Rabu, 15 September 2010

Saya merasa harus menulis ini..

Saya memang suka menulis. Sehingga kadang-kadang, semua hal kecil yang menurut sebagian orang tidak penting untuk ditulis, tetap saja saya tulis. Terkait dunia tulis menulis, saya sangat terinspirasi dengan (Alm) Pamanda saya tercinta, CH Rhofiq, yang menjadi sahabat terbaik selama hampir 4 tahun saya kuliah di kota Malang-Jawa Timur dulu.
Abah (panggilan saya buat Paman), meninggalkan warisan terbaik buat anak-anaknya dan buat saya seorang keponakan yang pernah menumpang hidup dirumahnya. Warisan itu berupa kumpulan catatan perjalanan hidupnya, sejak masih remaja sampai beberapa hari menjelang beliau meninggal dunia.
Catatan yang ditulisnya mulai dari sehat hingga menulis dalam kondisi terbaring sakit itu, memuat berbagai angle tulisan. Tulisan tersusun mulai dari tulisan tangan, ketikan mesin tik kuno sampai ketikan komputer. Mulai dari cerita tentang sahabat masa kecilnya, cerita tentang kelahiran anak pertama, sampai cerita tentang mahasiswa yang membuatnya bangga.
Saat menemani Abah terbaring sakit dan kadang menjadi sekretarisnya menuliskan ide tulisan, beliau pernah berkata pada saya.’’Af, kamu yang sabar ya menemani saya. Karena tulisan-tulisan ini adalah warisan saya nantinya. Saya tidak meninggalkan harta buat anak cucu saya. Saya hanya punya tumpukan buku dan tulisan-tulisan saya itu buat mereka,’’.(Duh, saya merindukanmu Abah)
Kini, warisan Abah berupa tulisan-tulisan perjalanan hidup-nya itu, menjadi warisan terbaik, penuh inspirasi dan tersimpan rapi dalam satu lemari sangat besar untuk dibaca tujuh turunan. Dan saya terlanjur iri hati, untuk bisa melakukan hal yang sama. Kata Abah (lagi), suatu hari tulisan yang kecil itu, mungkin akan membuat kita tersenyum disaat seharusnya menangis dan mungkin menjadi sesuatu yang luarbiasa dari panjangnya cerita hidup kita yang biasa-biasa saja.


Baiklah, kali ini yang akan saya tulis adalah tentang hari-hari menjelang pernikahan. Saya bahkan masih tak percaya, akhirnya saya akan menikah juga xixixixi…

Saya akan menikah dalam hitungan hari lagi (Semoga Allah swt mengasihi saya dan keluarga kami untuk tidak memberikan cobaan menjelang pernikahan ini. Amin). Kebetulan saya terlahir memiliki darah Melayu, dan dalam adat istiadat budaya Melayu diatur tata cara menikahi seorang anak perempuan memiliki banyak tahapan-tahapan. Kami sudah melalui rangkaian tahapan pertama.

Cuplikan Data:

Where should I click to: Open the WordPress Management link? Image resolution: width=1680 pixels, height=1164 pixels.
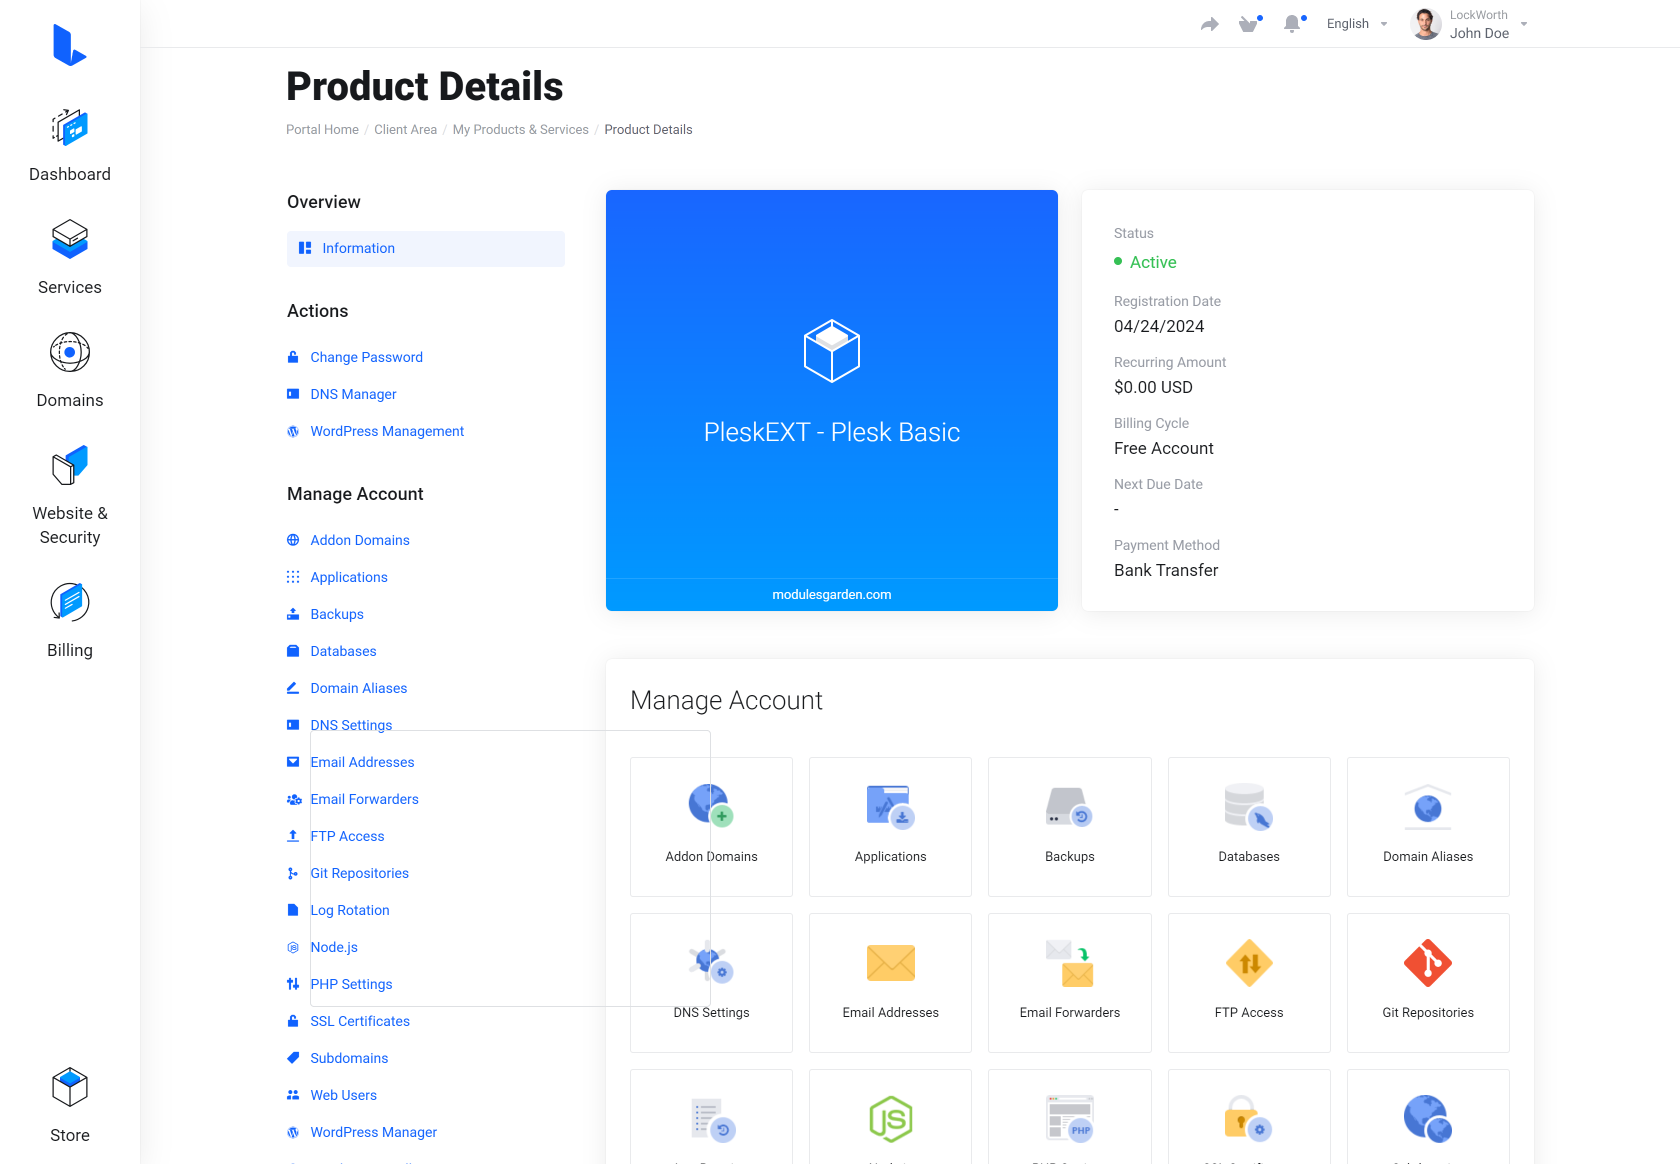pos(387,431)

Tujuan:
Menurut dokumen sumber, apa wujud warisan yang ditinggalkan Abah untuk anak-anaknya dan keponakannya? Daftar di atas sama sekali tidak dipakai di sini.

Jawaban Tertulis:
Kumpulan catatan perjalanan hidupnya, sejak masih remaja sampai beberapa hari menjelang ia meninggal dunia.